# [WHAT YOU SHOULD DO]
Character for character, give back every line below.

# [Records contained in a dataset]
·····

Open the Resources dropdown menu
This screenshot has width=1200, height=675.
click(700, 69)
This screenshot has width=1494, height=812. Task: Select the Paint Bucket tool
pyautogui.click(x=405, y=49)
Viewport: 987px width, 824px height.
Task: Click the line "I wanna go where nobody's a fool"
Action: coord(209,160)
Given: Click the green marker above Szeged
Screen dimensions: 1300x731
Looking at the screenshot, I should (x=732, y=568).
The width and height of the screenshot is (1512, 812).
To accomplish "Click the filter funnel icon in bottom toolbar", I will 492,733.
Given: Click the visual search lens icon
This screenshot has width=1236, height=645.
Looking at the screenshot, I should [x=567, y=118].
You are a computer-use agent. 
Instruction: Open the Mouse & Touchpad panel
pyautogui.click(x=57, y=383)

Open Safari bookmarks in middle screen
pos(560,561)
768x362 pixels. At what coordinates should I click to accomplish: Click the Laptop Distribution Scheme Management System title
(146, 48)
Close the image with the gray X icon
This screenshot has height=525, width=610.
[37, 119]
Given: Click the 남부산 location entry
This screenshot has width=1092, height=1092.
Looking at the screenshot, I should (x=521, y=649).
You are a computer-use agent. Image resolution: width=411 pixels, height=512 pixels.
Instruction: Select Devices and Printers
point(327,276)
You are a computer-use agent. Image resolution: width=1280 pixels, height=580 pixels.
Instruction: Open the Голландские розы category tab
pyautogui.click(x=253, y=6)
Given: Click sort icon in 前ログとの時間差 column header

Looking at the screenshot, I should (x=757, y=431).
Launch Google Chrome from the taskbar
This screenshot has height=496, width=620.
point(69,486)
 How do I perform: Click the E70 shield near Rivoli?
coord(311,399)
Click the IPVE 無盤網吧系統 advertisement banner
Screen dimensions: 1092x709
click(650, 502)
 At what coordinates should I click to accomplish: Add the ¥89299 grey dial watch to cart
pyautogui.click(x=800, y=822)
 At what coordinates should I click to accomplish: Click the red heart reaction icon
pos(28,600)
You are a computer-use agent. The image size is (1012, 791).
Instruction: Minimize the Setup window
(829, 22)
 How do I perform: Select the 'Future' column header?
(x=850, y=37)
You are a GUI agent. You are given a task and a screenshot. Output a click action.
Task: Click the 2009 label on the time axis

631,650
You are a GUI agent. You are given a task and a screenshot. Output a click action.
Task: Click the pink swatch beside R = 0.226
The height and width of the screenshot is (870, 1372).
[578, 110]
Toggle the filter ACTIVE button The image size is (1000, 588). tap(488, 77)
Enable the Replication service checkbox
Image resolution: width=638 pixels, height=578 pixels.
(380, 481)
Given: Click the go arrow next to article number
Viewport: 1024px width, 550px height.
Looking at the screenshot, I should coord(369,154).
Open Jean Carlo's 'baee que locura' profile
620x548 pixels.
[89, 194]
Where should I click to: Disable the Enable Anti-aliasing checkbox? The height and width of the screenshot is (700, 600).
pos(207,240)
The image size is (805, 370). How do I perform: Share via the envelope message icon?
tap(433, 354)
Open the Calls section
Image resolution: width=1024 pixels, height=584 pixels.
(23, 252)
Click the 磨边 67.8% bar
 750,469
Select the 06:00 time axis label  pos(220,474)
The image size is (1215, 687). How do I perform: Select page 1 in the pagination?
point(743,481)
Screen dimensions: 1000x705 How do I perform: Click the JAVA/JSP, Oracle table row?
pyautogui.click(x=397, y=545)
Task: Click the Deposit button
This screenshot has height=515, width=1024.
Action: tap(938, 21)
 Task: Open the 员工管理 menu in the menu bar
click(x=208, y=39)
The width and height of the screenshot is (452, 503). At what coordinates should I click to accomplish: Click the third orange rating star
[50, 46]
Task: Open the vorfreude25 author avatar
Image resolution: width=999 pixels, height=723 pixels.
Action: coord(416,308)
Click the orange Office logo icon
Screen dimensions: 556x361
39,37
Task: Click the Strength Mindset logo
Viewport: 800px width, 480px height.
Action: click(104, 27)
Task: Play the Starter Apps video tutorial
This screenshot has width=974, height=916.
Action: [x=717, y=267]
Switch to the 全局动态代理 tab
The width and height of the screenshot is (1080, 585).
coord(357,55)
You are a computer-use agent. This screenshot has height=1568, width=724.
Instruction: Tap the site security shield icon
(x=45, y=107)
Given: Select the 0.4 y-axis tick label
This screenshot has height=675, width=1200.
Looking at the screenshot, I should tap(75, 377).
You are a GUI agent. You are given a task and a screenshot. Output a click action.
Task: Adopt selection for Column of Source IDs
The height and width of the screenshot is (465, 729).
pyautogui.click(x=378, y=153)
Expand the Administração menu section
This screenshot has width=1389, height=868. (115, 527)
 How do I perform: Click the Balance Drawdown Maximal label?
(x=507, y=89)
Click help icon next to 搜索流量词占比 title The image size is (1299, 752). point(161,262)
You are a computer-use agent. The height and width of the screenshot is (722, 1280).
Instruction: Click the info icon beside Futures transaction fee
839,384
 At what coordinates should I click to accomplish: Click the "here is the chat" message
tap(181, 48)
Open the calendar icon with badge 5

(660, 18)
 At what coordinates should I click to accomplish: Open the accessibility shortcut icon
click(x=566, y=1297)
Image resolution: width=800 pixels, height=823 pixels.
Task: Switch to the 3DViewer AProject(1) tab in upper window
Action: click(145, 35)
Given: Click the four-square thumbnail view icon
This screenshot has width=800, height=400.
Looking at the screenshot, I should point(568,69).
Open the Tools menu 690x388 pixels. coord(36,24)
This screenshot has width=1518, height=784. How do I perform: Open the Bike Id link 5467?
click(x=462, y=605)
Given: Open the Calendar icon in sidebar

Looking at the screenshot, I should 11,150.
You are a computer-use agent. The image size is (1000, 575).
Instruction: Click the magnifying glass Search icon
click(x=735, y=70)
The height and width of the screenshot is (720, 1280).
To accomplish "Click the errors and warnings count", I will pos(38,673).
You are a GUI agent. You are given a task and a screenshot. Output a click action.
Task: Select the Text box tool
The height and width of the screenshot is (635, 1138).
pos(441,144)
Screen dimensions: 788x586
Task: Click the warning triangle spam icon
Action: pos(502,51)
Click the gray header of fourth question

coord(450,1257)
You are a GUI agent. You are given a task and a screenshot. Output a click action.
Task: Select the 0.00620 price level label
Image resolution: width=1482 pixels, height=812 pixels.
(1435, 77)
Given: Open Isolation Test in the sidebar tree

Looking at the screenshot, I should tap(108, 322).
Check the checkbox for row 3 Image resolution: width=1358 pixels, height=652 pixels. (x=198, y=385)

·····

# [TASK SOLUTION]
Open the Resources dropdown menu
This screenshot has width=1200, height=675.
click(700, 69)
This screenshot has width=1494, height=812. Task: Select the Paint Bucket tool
pyautogui.click(x=405, y=49)
Viewport: 987px width, 824px height.
Task: Click the line "I wanna go where nobody's a fool"
Action: coord(209,160)
Given: Click the green marker above Szeged
Screen dimensions: 1300x731
Looking at the screenshot, I should (x=732, y=568).
The width and height of the screenshot is (1512, 812).
To accomplish "Click the filter funnel icon in bottom toolbar", I will 492,733.
Given: Click the visual search lens icon
This screenshot has width=1236, height=645.
Looking at the screenshot, I should [x=567, y=118].
You are a computer-use agent. 
Instruction: Open the Mouse & Touchpad panel
pyautogui.click(x=57, y=383)

Open Safari bookmarks in middle screen
pos(560,561)
768x362 pixels. At what coordinates should I click to accomplish: Click the Laptop Distribution Scheme Management System title
(146, 48)
Close the image with the gray X icon
This screenshot has height=525, width=610.
[37, 119]
Given: Click the 남부산 location entry
This screenshot has width=1092, height=1092.
Looking at the screenshot, I should (x=521, y=649).
You are a computer-use agent. Image resolution: width=411 pixels, height=512 pixels.
Instruction: Select Devices and Printers
point(327,276)
You are a computer-use agent. Image resolution: width=1280 pixels, height=580 pixels.
Instruction: Open the Голландские розы category tab
pyautogui.click(x=253, y=6)
Given: Click sort icon in 前ログとの時間差 column header

Looking at the screenshot, I should (x=757, y=431).
Launch Google Chrome from the taskbar
This screenshot has height=496, width=620.
point(69,486)
 How do I perform: Click the E70 shield near Rivoli?
coord(311,399)
Click the IPVE 無盤網吧系統 advertisement banner
Screen dimensions: 1092x709
click(650, 502)
 At what coordinates should I click to accomplish: Add the ¥89299 grey dial watch to cart
pyautogui.click(x=800, y=822)
 At what coordinates should I click to accomplish: Click the red heart reaction icon
pos(28,600)
You are a computer-use agent. The image size is (1012, 791).
Instruction: Minimize the Setup window
(829, 22)
 How do I perform: Select the 'Future' column header?
(x=850, y=37)
You are a GUI agent. You are given a task and a screenshot. Output a click action.
Task: Click the 2009 label on the time axis

631,650
You are a GUI agent. You are given a task and a screenshot. Output a click action.
Task: Click the pink swatch beside R = 0.226
The height and width of the screenshot is (870, 1372).
[578, 110]
Toggle the filter ACTIVE button The image size is (1000, 588). tap(488, 77)
Enable the Replication service checkbox
Image resolution: width=638 pixels, height=578 pixels.
(380, 481)
Given: Click the go arrow next to article number
Viewport: 1024px width, 550px height.
Looking at the screenshot, I should coord(369,154).
Open Jean Carlo's 'baee que locura' profile
620x548 pixels.
[89, 194]
Where should I click to: Disable the Enable Anti-aliasing checkbox? The height and width of the screenshot is (700, 600).
pos(207,240)
The image size is (805, 370). How do I perform: Share via the envelope message icon?
tap(433, 354)
Open the Calls section
Image resolution: width=1024 pixels, height=584 pixels.
(23, 252)
Click the 磨边 67.8% bar
 750,469
Select the 06:00 time axis label  pos(220,474)
The image size is (1215, 687). How do I perform: Select page 1 in the pagination?
point(743,481)
Screen dimensions: 1000x705 How do I perform: Click the JAVA/JSP, Oracle table row?
pyautogui.click(x=397, y=545)
Task: Click the Deposit button
This screenshot has height=515, width=1024.
Action: tap(938, 21)
 Task: Open the 员工管理 menu in the menu bar
click(x=208, y=39)
The width and height of the screenshot is (452, 503). At what coordinates should I click to accomplish: Click the third orange rating star
[50, 46]
Task: Open the vorfreude25 author avatar
Image resolution: width=999 pixels, height=723 pixels.
Action: coord(416,308)
Click the orange Office logo icon
Screen dimensions: 556x361
39,37
Task: Click the Strength Mindset logo
Viewport: 800px width, 480px height.
Action: click(104, 27)
Task: Play the Starter Apps video tutorial
This screenshot has width=974, height=916.
Action: [x=717, y=267]
Switch to the 全局动态代理 tab
The width and height of the screenshot is (1080, 585).
coord(357,55)
You are a computer-use agent. This screenshot has height=1568, width=724.
Instruction: Tap the site security shield icon
(x=45, y=107)
Given: Select the 0.4 y-axis tick label
This screenshot has height=675, width=1200.
Looking at the screenshot, I should tap(75, 377).
You are a GUI agent. You are given a task and a screenshot. Output a click action.
Task: Adopt selection for Column of Source IDs
The height and width of the screenshot is (465, 729).
pyautogui.click(x=378, y=153)
Expand the Administração menu section
This screenshot has width=1389, height=868. (115, 527)
 How do I perform: Click the Balance Drawdown Maximal label?
(x=507, y=89)
Click help icon next to 搜索流量词占比 title The image size is (1299, 752). point(161,262)
You are a computer-use agent. The height and width of the screenshot is (722, 1280).
Instruction: Click the info icon beside Futures transaction fee
839,384
 At what coordinates should I click to accomplish: Click the "here is the chat" message
tap(181, 48)
Open the calendar icon with badge 5

(660, 18)
 At what coordinates should I click to accomplish: Open the accessibility shortcut icon
click(x=566, y=1297)
Image resolution: width=800 pixels, height=823 pixels.
Task: Switch to the 3DViewer AProject(1) tab in upper window
Action: click(145, 35)
Given: Click the four-square thumbnail view icon
This screenshot has width=800, height=400.
Looking at the screenshot, I should point(568,69).
Open the Tools menu 690x388 pixels. coord(36,24)
This screenshot has width=1518, height=784. How do I perform: Open the Bike Id link 5467?
click(x=462, y=605)
Given: Open the Calendar icon in sidebar

Looking at the screenshot, I should 11,150.
You are a computer-use agent. The image size is (1000, 575).
Instruction: Click the magnifying glass Search icon
click(x=735, y=70)
The height and width of the screenshot is (720, 1280).
To accomplish "Click the errors and warnings count", I will pos(38,673).
You are a GUI agent. You are given a task and a screenshot. Output a click action.
Task: Select the Text box tool
The height and width of the screenshot is (635, 1138).
pos(441,144)
Screen dimensions: 788x586
Task: Click the warning triangle spam icon
Action: pos(502,51)
Click the gray header of fourth question

coord(450,1257)
You are a GUI agent. You are given a task and a screenshot. Output a click action.
Task: Select the 0.00620 price level label
Image resolution: width=1482 pixels, height=812 pixels.
(1435, 77)
Given: Open Isolation Test in the sidebar tree

Looking at the screenshot, I should tap(108, 322).
Check the checkbox for row 3 Image resolution: width=1358 pixels, height=652 pixels. (x=198, y=385)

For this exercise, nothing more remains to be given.